El Con Mall is an enclosed shopping mall in the city of Tucson, Arizona, United States. Originally opened in 1960 as an outdoor shopping center, it is the oldest shopping mall in the Tucson area. It features J. C. Penney, Ross Dress For Less, Target, Burlington Coat Factory, and The Home Depot as its anchor stores. An additional anchor space, last occupied by Macy's, has been vacant since 2008. El Con Mall is classified as a dead mall, because it is largely vacant. Besides the mall's anchor stores, only a multiplex movie theater and six other stores remain open, although several restaurants have opened on the periphery in the past five years. Because of the center's low occupancy rate, it is slated to be demolished and reverted to an open-air complex, although no official announcement has been made on the mall's redevelopment.

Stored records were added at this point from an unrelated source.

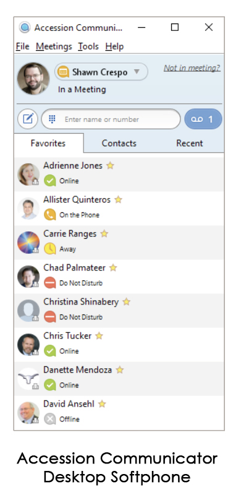The image size is (241, 500).
Task: Open the Tools menu
Action: (x=88, y=46)
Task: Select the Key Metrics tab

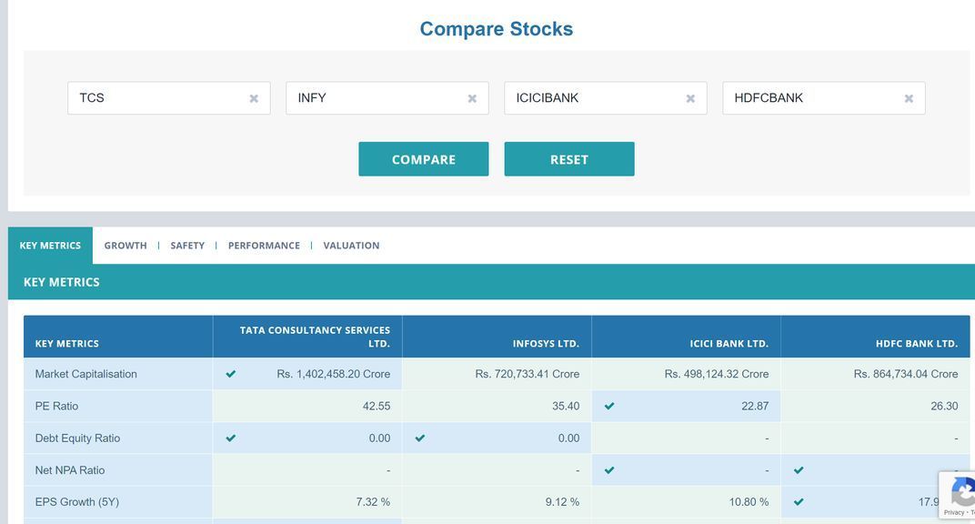Action: (50, 246)
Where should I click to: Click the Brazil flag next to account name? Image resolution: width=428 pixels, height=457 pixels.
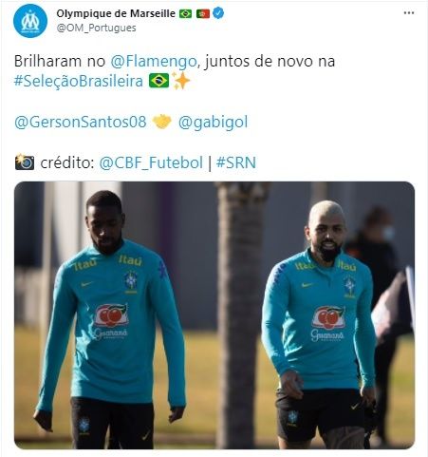tap(185, 13)
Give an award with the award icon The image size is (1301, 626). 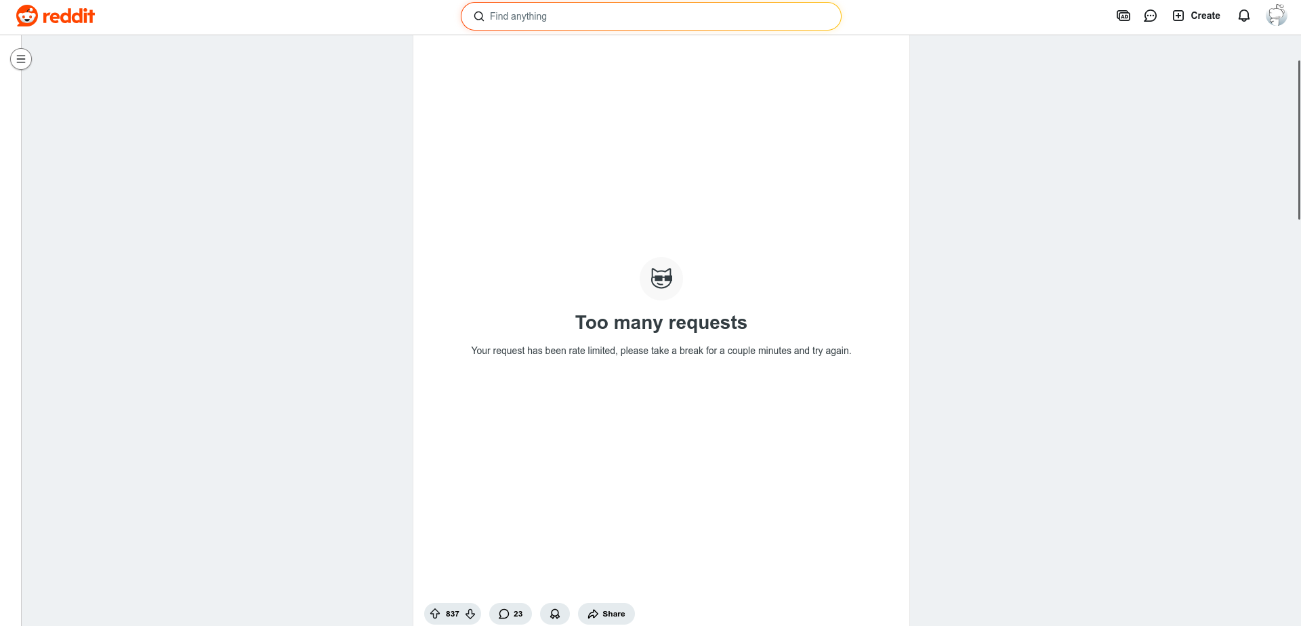pyautogui.click(x=555, y=614)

El Con Mall opened in 1960 as the first mall in Tucson, Arizona, adjacent to the El Conquistador Hotel. Although initial plans called for the hotel to be part of the mall itself, these plans were later scrapped. An outdoor mall at the time of its opening, El Con Mall was anchored by the local department store Steinfeld's (which had moved in from downtown), and chain stores Montgomery Ward and Woolworth. In 1967, the former El Conquistador Hotel space was demolished, and a Levy's was built on its site (which like Steinfeld's had moved in in from downtown). New Goldwater's (1978) and J. C. Penney (1971) stores were built along a connecting link, and the mall was enclosed. Joseph Kivel, developer of El Con Mall, later opened another shopping mall, what is now Park Place, in 1975. After his death in 1995, both malls were sold to his nephews and their wives (Janice and Alvin Kivel, Betty Jean and Victor Kivel, and Beverley and Daniel Kivel). Steinfeld's closed, and became a winter-time-only soup kitchen in 1984, & the Pavilion Food Court in 1993. Levy's (which was owned by Federated Department Stores) became Sanger-Harris in 1985, marking the first of several name changes in the mall's western anchor store. Sanger-Harris became Foley's in 1987, and Robinsons-May in 1993. Goldwater's, in turn, became Dillard's in 1989, and Woolworth's closed in 1993.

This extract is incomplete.